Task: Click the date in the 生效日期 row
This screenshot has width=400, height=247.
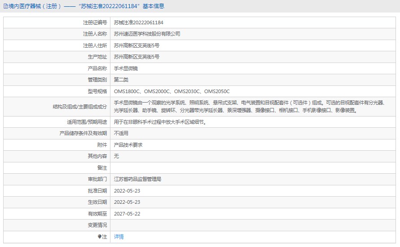Action: point(127,202)
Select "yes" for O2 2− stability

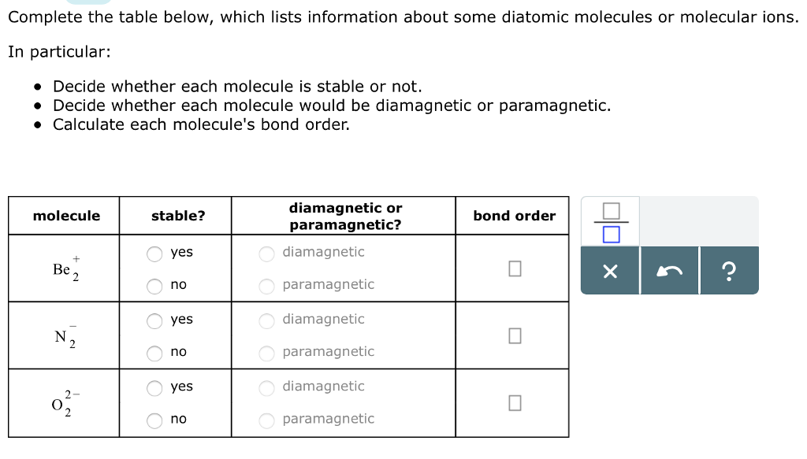tap(154, 387)
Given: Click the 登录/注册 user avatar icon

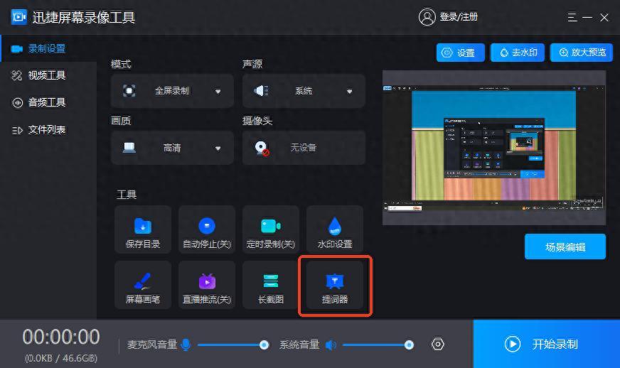Looking at the screenshot, I should coord(427,17).
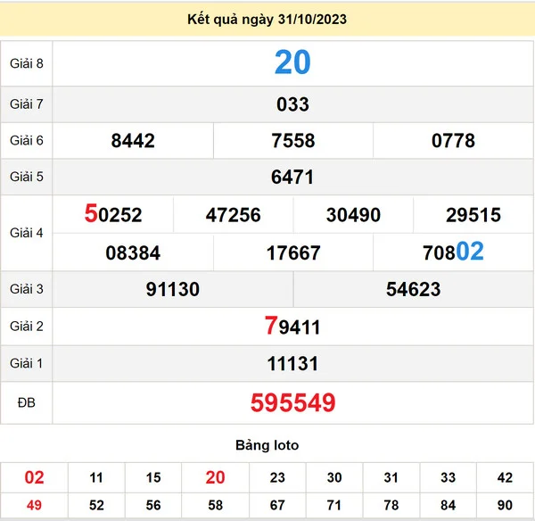Select the blue Giải 8 result 20
The image size is (535, 521).
coord(292,62)
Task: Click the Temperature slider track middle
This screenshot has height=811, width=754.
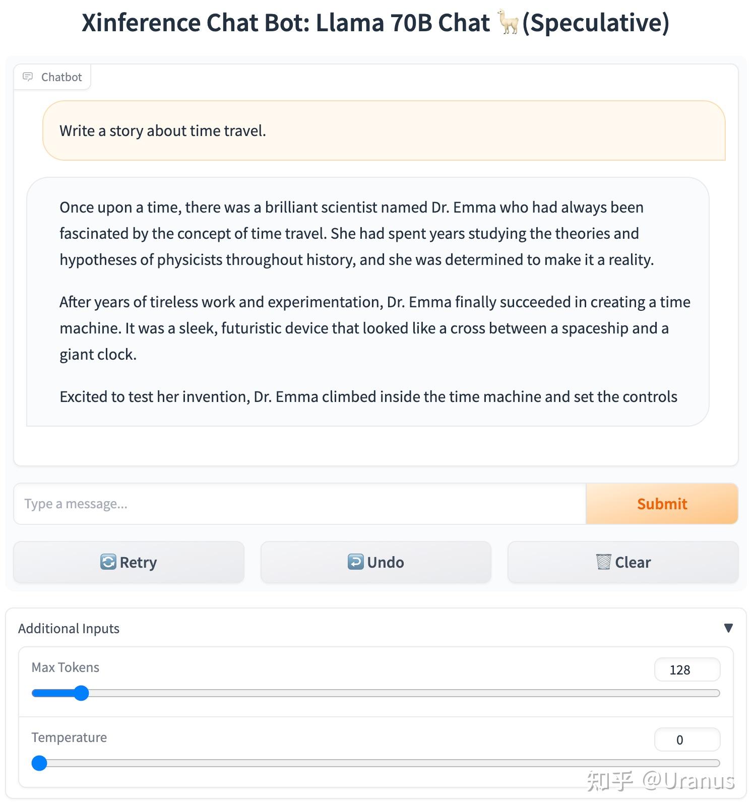Action: 375,763
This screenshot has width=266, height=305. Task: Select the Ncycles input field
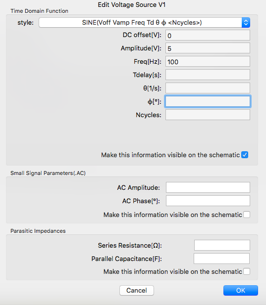click(x=208, y=115)
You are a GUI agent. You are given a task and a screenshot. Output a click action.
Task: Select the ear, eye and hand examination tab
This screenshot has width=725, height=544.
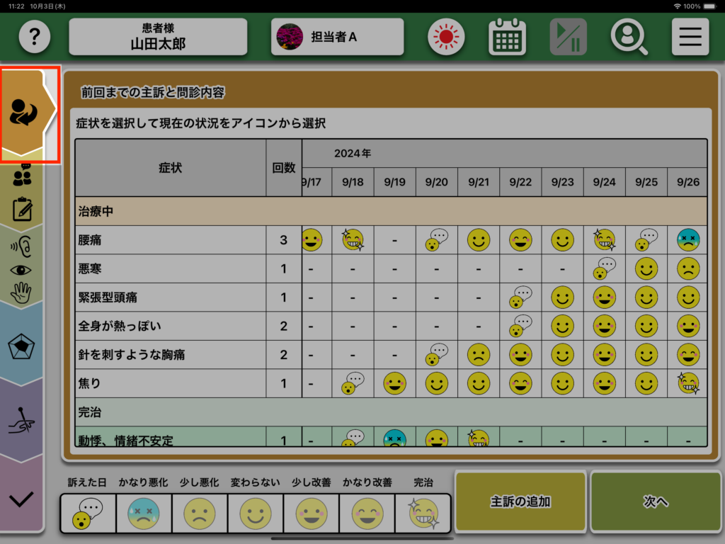[x=22, y=268]
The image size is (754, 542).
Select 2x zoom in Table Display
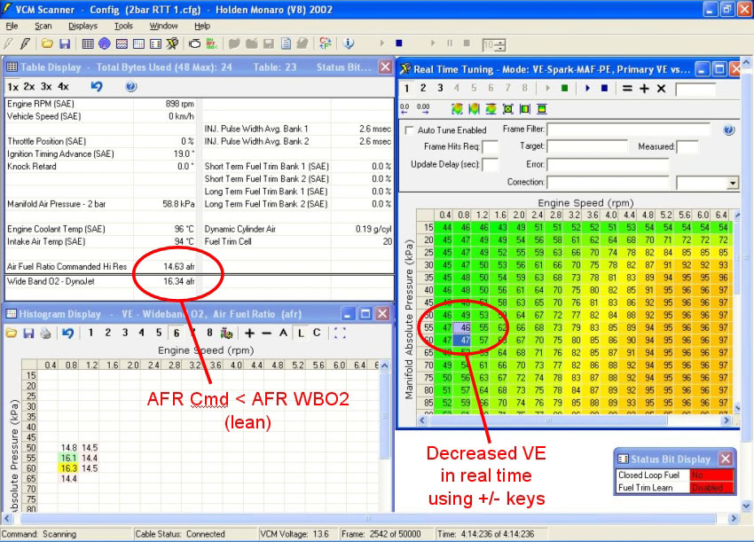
· · ·
What is needed>
Hand back the data exactly as it appears, with all pictures cut.

Solution to this task>
Task: Click the date in the 生效日期 row
This screenshot has width=400, height=247.
Action: point(127,202)
Select "yes" for O2 2− stability

tap(154, 387)
Given: Click the 登录/注册 user avatar icon

Looking at the screenshot, I should coord(427,17).
Select the blue Giải 8 result 20
The image size is (535, 521).
coord(292,62)
Task: Click the Temperature slider track middle
This screenshot has height=811, width=754.
Action: 375,763
This screenshot has width=266, height=305. Task: Select the Ncycles input field
click(x=208, y=115)
You are a GUI agent. You are given a task and a screenshot. Output a click action.
Task: Select the ear, eye and hand examination tab
This screenshot has width=725, height=544.
[x=22, y=268]
The image size is (754, 542).
Select 2x zoom in Table Display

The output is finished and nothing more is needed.